Task:
Please copy the entries below word for word, from the line containing "Find the location" up to and including the line containing "the Text Label that".

.....

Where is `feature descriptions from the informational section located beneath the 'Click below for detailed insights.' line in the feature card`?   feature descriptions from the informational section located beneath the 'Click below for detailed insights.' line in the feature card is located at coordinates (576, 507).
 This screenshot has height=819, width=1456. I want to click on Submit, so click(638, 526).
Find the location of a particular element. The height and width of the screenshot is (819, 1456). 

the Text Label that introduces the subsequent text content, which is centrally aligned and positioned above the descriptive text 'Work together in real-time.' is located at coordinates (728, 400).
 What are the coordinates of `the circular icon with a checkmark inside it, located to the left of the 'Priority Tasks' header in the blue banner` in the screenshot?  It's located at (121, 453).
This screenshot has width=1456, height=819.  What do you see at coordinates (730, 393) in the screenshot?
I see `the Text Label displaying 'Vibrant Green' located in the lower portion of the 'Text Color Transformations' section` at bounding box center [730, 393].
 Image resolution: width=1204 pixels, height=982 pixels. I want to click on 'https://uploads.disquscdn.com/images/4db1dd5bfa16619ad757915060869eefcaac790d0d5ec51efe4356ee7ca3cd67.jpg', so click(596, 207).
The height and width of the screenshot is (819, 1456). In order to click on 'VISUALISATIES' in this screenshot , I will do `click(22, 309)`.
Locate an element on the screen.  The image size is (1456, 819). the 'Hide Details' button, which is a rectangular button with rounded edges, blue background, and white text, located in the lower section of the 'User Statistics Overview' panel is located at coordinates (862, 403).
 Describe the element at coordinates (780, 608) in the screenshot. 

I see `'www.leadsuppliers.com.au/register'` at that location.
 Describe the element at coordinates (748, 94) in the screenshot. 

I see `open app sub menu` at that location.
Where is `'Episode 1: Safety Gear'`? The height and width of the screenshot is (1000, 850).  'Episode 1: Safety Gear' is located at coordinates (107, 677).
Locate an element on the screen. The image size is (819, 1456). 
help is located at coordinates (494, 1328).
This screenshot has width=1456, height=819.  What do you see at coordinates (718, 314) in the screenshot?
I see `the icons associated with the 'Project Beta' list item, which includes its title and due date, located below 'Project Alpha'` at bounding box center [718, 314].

.....

Solution for this exercise:
Find the location of a particular element. The height and width of the screenshot is (819, 1456). 

the Text Label that introduces the subsequent text content, which is centrally aligned and positioned above the descriptive text 'Work together in real-time.' is located at coordinates (728, 400).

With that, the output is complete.